__Exercise__
Write out all the data below exactly.

Dataset entries
===============
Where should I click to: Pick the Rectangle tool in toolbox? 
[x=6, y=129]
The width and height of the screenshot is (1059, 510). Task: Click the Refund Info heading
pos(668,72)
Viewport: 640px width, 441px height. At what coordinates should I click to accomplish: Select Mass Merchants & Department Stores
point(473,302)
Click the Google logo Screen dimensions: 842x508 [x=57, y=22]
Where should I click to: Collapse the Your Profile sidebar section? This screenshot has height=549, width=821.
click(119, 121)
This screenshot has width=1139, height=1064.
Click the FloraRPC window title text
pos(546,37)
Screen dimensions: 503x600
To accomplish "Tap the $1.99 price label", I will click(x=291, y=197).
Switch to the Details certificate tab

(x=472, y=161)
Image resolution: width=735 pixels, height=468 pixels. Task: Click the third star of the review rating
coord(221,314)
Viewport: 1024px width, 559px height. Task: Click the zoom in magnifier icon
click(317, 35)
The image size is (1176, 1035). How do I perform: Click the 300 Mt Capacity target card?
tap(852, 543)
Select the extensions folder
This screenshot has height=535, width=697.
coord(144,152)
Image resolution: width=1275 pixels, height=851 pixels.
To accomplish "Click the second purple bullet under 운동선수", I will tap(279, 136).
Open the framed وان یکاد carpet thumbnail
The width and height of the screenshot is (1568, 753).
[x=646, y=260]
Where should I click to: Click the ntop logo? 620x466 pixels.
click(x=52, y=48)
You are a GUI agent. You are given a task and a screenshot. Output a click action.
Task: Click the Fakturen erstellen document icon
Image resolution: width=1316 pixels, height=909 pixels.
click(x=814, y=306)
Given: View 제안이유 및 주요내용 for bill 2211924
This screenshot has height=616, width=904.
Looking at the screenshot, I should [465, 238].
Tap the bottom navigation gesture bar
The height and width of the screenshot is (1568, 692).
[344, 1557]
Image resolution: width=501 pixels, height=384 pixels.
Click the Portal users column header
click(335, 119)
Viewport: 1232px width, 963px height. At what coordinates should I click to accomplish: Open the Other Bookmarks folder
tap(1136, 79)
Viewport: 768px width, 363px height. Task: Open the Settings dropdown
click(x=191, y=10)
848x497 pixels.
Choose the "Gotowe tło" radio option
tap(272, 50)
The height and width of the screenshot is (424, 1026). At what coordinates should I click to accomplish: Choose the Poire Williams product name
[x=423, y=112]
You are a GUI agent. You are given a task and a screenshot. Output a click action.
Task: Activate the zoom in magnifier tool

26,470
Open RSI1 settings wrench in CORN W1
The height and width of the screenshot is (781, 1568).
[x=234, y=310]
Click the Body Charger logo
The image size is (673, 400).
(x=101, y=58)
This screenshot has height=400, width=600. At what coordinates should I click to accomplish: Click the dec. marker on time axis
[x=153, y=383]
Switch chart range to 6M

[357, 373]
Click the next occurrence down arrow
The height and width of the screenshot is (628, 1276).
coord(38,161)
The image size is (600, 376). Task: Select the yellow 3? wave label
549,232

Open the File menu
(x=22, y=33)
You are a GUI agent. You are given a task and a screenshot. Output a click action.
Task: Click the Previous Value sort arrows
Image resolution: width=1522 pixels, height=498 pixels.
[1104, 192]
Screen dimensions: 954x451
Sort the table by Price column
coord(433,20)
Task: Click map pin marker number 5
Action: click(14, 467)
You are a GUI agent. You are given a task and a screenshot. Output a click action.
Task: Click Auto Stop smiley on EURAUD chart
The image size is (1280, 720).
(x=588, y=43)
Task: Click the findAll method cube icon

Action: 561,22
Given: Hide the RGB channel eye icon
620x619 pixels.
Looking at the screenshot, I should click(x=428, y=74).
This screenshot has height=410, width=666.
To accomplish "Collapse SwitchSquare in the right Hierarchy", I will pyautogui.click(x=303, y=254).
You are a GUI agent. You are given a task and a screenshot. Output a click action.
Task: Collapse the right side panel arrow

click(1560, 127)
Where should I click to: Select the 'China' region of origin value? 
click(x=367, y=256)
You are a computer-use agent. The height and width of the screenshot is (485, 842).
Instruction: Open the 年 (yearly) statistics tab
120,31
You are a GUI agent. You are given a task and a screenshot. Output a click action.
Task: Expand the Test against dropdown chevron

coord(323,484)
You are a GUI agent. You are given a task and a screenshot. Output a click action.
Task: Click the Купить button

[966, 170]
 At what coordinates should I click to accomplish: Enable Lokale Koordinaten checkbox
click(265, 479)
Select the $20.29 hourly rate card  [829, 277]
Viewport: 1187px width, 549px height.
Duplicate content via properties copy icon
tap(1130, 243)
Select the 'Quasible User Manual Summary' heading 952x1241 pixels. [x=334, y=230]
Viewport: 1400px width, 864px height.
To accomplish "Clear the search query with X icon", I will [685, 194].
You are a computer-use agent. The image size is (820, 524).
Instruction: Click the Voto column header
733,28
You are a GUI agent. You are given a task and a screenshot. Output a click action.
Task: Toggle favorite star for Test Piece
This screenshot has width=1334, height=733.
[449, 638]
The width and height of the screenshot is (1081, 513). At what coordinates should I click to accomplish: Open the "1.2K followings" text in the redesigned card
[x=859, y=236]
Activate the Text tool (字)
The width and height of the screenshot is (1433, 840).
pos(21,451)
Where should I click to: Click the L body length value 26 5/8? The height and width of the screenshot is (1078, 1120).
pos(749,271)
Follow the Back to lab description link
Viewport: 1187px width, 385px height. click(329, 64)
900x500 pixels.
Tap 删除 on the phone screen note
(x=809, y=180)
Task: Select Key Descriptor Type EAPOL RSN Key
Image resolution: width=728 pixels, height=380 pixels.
===============
__Your solution__
Where should I click to: Pick the Rectangle tool in toolbox? 
[x=6, y=129]
The width and height of the screenshot is (1059, 510). Task: Click the Refund Info heading
pos(668,72)
Viewport: 640px width, 441px height. At what coordinates should I click to accomplish: Select Mass Merchants & Department Stores
point(473,302)
Click the Google logo Screen dimensions: 842x508 [x=57, y=22]
Where should I click to: Collapse the Your Profile sidebar section? This screenshot has height=549, width=821.
click(119, 121)
This screenshot has width=1139, height=1064.
Click the FloraRPC window title text
pos(546,37)
Screen dimensions: 503x600
To accomplish "Tap the $1.99 price label", I will click(x=291, y=197).
Switch to the Details certificate tab

(x=472, y=161)
Image resolution: width=735 pixels, height=468 pixels. Task: Click the third star of the review rating
coord(221,314)
Viewport: 1024px width, 559px height. Task: Click the zoom in magnifier icon
click(317, 35)
The image size is (1176, 1035). How do I perform: Click the 300 Mt Capacity target card?
tap(852, 543)
Select the extensions folder
This screenshot has height=535, width=697.
coord(144,152)
Image resolution: width=1275 pixels, height=851 pixels.
To accomplish "Click the second purple bullet under 운동선수", I will tap(279, 136).
Open the framed وان یکاد carpet thumbnail
The width and height of the screenshot is (1568, 753).
[x=646, y=260]
Where should I click to: Click the ntop logo? 620x466 pixels.
click(x=52, y=48)
You are a GUI agent. You are given a task and a screenshot. Output a click action.
Task: Click the Fakturen erstellen document icon
Image resolution: width=1316 pixels, height=909 pixels.
click(x=814, y=306)
Given: View 제안이유 및 주요내용 for bill 2211924
This screenshot has height=616, width=904.
Looking at the screenshot, I should [465, 238].
Tap the bottom navigation gesture bar
The height and width of the screenshot is (1568, 692).
[344, 1557]
Image resolution: width=501 pixels, height=384 pixels.
Click the Portal users column header
click(335, 119)
Viewport: 1232px width, 963px height. At what coordinates should I click to accomplish: Open the Other Bookmarks folder
tap(1136, 79)
Viewport: 768px width, 363px height. Task: Open the Settings dropdown
click(x=191, y=10)
848x497 pixels.
Choose the "Gotowe tło" radio option
tap(272, 50)
The height and width of the screenshot is (424, 1026). At what coordinates should I click to accomplish: Choose the Poire Williams product name
[x=423, y=112]
You are a GUI agent. You are given a task and a screenshot. Output a click action.
Task: Activate the zoom in magnifier tool

26,470
Open RSI1 settings wrench in CORN W1
The height and width of the screenshot is (781, 1568).
[x=234, y=310]
Click the Body Charger logo
The image size is (673, 400).
(x=101, y=58)
This screenshot has height=400, width=600. At what coordinates should I click to accomplish: Click the dec. marker on time axis
[x=153, y=383]
Switch chart range to 6M

[357, 373]
Click the next occurrence down arrow
The height and width of the screenshot is (628, 1276).
coord(38,161)
The image size is (600, 376). Task: Select the yellow 3? wave label
549,232

Open the File menu
(x=22, y=33)
You are a GUI agent. You are given a task and a screenshot. Output a click action.
Task: Click the Previous Value sort arrows
Image resolution: width=1522 pixels, height=498 pixels.
[1104, 192]
Screen dimensions: 954x451
Sort the table by Price column
coord(433,20)
Task: Click map pin marker number 5
Action: click(14, 467)
You are a GUI agent. You are given a task and a screenshot. Output a click action.
Task: Click Auto Stop smiley on EURAUD chart
The image size is (1280, 720).
(x=588, y=43)
Task: Click the findAll method cube icon

Action: 561,22
Given: Hide the RGB channel eye icon
620x619 pixels.
Looking at the screenshot, I should click(x=428, y=74).
This screenshot has height=410, width=666.
To accomplish "Collapse SwitchSquare in the right Hierarchy", I will pyautogui.click(x=303, y=254).
You are a GUI agent. You are given a task and a screenshot. Output a click action.
Task: Collapse the right side panel arrow

click(1560, 127)
Where should I click to: Select the 'China' region of origin value? 
click(x=367, y=256)
You are a computer-use agent. The height and width of the screenshot is (485, 842).
Instruction: Open the 年 (yearly) statistics tab
120,31
You are a GUI agent. You are given a task and a screenshot. Output a click action.
Task: Expand the Test against dropdown chevron

coord(323,484)
You are a GUI agent. You are given a task and a screenshot. Output a click action.
Task: Click the Купить button

[966, 170]
 At what coordinates should I click to accomplish: Enable Lokale Koordinaten checkbox
click(265, 479)
Select the $20.29 hourly rate card  [829, 277]
Viewport: 1187px width, 549px height.
Duplicate content via properties copy icon
tap(1130, 243)
Select the 'Quasible User Manual Summary' heading 952x1241 pixels. [x=334, y=230]
Viewport: 1400px width, 864px height.
To accomplish "Clear the search query with X icon", I will [685, 194].
You are a computer-use agent. The image size is (820, 524).
Instruction: Click the Voto column header
733,28
You are a GUI agent. You are given a task and a screenshot. Output a click action.
Task: Toggle favorite star for Test Piece
This screenshot has width=1334, height=733.
[449, 638]
The width and height of the screenshot is (1081, 513). At what coordinates should I click to accomplish: Open the "1.2K followings" text in the redesigned card
[x=859, y=236]
Activate the Text tool (字)
The width and height of the screenshot is (1433, 840).
pos(21,451)
Where should I click to: Click the L body length value 26 5/8? The height and width of the screenshot is (1078, 1120).
pos(749,271)
Follow the Back to lab description link
Viewport: 1187px width, 385px height. click(329, 64)
900x500 pixels.
Tap 删除 on the phone screen note
(x=809, y=180)
Task: Select Key Descriptor Type EAPOL RSN Key
Image resolution: width=728 pixels, height=380 pixels.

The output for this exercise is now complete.